Breeding for more omega-3 in salmon
New findings have revealed differences in the heritability of EPA and DHA in Atlantic salmon. This is important knowledge for breeders.
This article was last updated more than two years ago.
In the last decade, production of Norwegian farmed salmon has more than doubled. Since the supply of fish meal and fish oil is limited, salmon’s diet has also changed.
Today salmon feed consists of roughly 70% plant proteins and oils. This has led to a decline in the level of the healthy omega-3 fatty acids in the fish.
Can produce the healthy fatty acids
Salmon can actually increase the amount of healthy omega-3 fatty acids in their bodies, by converting shorter chained fatty acids from plants into longer chained marine omega-3 fatty acids. This trait is probably linked to the fact that they spend the first part of their lives in fresh water. In fresh water, wild salmon need to produce marine omega-3 fatty acids themselves, because they do not have access to them in the food they eat. In salmon farming, EPA and DHA is provided in the feed throughout the whole lifecycle.
Previous research has shown that some salmon families have higher levels of the healthy fatty acids in their muscle tissue than others. These kinds of differences can be used in breeding programmes to breed salmon that are better able to produce marine omega-3 fatty acids themselves.
Different omega-3 fatty acids
Salmon contain many different omega-3 fatty acids. Doctoral student Siri Storteig Horn at Nofima has studied the heritability of each individual fatty acid in the SalmoBreed breeding population. She has found major differences.
“The main marine omega-3 fatty acids in salmon are EPA and DHA. Our findings show that the muscle content of EPA has low heritability, while DHA has quite high heritability, estimated at 26%. In other words, genes determine 26% of the variation in fatty acid content in muscle tissue, meaning there is great potential in increasing this fatty acid through selective breeding. The results also indicated that a fish that has a high level of EPA does not necessarily have a high level of DHA,” says Horn.

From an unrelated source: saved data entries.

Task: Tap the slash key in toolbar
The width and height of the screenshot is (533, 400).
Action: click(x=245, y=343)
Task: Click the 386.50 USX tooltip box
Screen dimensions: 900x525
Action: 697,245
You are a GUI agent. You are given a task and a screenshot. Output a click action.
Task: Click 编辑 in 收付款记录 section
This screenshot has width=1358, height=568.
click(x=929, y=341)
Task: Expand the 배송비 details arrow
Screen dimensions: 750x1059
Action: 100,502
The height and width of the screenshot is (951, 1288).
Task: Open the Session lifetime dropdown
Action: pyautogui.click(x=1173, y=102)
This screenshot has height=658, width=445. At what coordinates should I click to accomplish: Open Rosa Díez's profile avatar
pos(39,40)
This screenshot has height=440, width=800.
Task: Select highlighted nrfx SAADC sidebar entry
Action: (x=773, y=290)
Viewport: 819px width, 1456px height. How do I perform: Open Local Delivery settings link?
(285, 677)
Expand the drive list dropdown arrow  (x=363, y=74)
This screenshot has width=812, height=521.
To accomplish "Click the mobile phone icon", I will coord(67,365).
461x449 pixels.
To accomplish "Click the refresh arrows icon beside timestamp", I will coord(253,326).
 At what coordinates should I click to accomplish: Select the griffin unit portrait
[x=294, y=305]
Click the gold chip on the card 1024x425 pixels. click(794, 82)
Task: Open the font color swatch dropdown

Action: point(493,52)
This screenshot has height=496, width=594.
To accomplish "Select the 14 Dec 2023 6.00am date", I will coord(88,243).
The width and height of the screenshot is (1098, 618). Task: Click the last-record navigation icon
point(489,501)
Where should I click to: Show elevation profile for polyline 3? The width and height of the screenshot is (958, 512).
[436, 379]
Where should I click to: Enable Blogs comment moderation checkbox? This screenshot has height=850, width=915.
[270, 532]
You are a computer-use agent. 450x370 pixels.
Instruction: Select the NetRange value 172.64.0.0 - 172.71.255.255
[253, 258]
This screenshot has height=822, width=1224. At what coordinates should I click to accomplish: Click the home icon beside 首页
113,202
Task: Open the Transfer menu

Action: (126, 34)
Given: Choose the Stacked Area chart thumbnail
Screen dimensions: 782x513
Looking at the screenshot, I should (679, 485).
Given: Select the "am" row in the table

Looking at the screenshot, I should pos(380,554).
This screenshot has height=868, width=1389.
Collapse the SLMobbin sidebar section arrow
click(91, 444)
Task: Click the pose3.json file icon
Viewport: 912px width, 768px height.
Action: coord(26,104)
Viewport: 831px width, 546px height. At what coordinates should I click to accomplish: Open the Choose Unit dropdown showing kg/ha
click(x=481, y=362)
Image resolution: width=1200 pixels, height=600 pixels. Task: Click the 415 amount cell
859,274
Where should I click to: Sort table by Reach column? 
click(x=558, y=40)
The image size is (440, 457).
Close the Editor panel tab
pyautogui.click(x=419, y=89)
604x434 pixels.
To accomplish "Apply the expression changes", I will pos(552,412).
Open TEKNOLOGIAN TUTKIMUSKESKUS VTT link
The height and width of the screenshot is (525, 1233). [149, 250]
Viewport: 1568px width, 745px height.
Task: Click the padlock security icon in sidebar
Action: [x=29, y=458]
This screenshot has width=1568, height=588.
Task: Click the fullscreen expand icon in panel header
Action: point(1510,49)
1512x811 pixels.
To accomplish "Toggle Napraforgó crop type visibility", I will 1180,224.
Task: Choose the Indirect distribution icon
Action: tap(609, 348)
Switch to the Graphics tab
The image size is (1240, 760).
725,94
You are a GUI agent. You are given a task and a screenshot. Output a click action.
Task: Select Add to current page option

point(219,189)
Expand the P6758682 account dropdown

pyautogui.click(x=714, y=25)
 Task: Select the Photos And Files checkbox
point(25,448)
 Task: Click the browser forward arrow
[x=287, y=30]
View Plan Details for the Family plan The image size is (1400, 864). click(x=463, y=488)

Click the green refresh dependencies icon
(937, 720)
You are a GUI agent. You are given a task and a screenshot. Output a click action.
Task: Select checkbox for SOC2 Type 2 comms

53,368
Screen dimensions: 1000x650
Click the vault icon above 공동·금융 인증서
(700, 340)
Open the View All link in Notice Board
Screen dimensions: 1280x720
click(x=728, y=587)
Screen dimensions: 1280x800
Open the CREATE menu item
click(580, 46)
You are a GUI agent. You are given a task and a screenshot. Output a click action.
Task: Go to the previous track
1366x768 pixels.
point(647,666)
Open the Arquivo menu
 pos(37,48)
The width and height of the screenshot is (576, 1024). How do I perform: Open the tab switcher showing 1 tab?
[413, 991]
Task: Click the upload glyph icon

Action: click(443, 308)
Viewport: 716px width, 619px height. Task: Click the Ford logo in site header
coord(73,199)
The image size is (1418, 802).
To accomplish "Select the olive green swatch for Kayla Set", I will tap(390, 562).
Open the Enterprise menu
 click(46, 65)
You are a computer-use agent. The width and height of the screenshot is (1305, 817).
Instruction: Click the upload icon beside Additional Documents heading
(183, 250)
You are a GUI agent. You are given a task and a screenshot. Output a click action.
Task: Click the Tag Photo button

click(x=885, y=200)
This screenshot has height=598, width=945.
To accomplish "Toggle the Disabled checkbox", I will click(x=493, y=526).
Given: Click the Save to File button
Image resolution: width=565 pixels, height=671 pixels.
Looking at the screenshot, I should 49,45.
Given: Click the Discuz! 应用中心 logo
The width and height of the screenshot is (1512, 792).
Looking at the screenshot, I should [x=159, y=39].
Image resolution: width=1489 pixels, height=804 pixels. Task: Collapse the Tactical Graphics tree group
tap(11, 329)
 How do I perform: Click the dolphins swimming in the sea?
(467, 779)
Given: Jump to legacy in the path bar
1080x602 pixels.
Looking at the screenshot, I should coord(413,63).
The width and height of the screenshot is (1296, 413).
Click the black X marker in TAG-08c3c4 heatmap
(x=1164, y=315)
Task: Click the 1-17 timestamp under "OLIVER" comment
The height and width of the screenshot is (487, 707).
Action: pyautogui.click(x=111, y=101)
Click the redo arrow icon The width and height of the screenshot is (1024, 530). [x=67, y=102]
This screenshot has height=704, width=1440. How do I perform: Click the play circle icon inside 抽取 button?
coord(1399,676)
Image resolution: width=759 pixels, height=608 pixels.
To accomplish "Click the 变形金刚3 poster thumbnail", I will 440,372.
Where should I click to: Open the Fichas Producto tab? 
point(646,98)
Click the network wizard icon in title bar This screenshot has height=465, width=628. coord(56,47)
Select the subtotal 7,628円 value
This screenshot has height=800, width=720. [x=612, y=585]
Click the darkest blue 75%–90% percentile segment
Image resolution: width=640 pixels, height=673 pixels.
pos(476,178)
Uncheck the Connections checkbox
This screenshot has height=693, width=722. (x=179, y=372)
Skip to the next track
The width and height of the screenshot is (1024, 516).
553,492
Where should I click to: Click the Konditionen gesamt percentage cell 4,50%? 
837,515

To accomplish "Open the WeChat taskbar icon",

Her doctoral research is part of the project “Genomics of omega-3 in Atlantic salmon”. This four-year project is funded by the Research Council of Norway and has a budget of NOK 10 million. The project is in collaboration with the Norwegian University of Life Sciences (NMBU), University of Southampton and SalmoBreed.
It is currently very time consuming and expensive to measure the fatty acid composition of the high number of individuals needed for breeding. Scientists at Nofima are working to develop a new and faster measurement technique.
“A new rapid measurement method will benefit salmon breeding companies if they want to select fish with increased levels of marine omega-3,” says Horn.
The next step
The next step in the doctoral work is to determine which genes and gene variants influence the fatty acid composition of salmon muscle. This will tell us more about the physiological processes that affect the fatty acid composition in muscle, and contribute to more efficient implementation in breeding programmes.
“We know that this is a heritable trait, meaning it is possible to increase omega-3 content through selective breeding. To learn how omega-3 content is regulated, we need to study which genes are involved. Our data show that the production of marine omega-3 fatty acids and their deposition are two different traits”, says Horn.
Facts about omega-3 in salmon
- There is about 1 gram of the healthy marine omega-3 fatty acids EPA and DHA in 100 g salmon fillet.
- Eating salmon once or twice a week is enough to meet the recommended intake of marine omega-3, according to the European Food Safety Authority.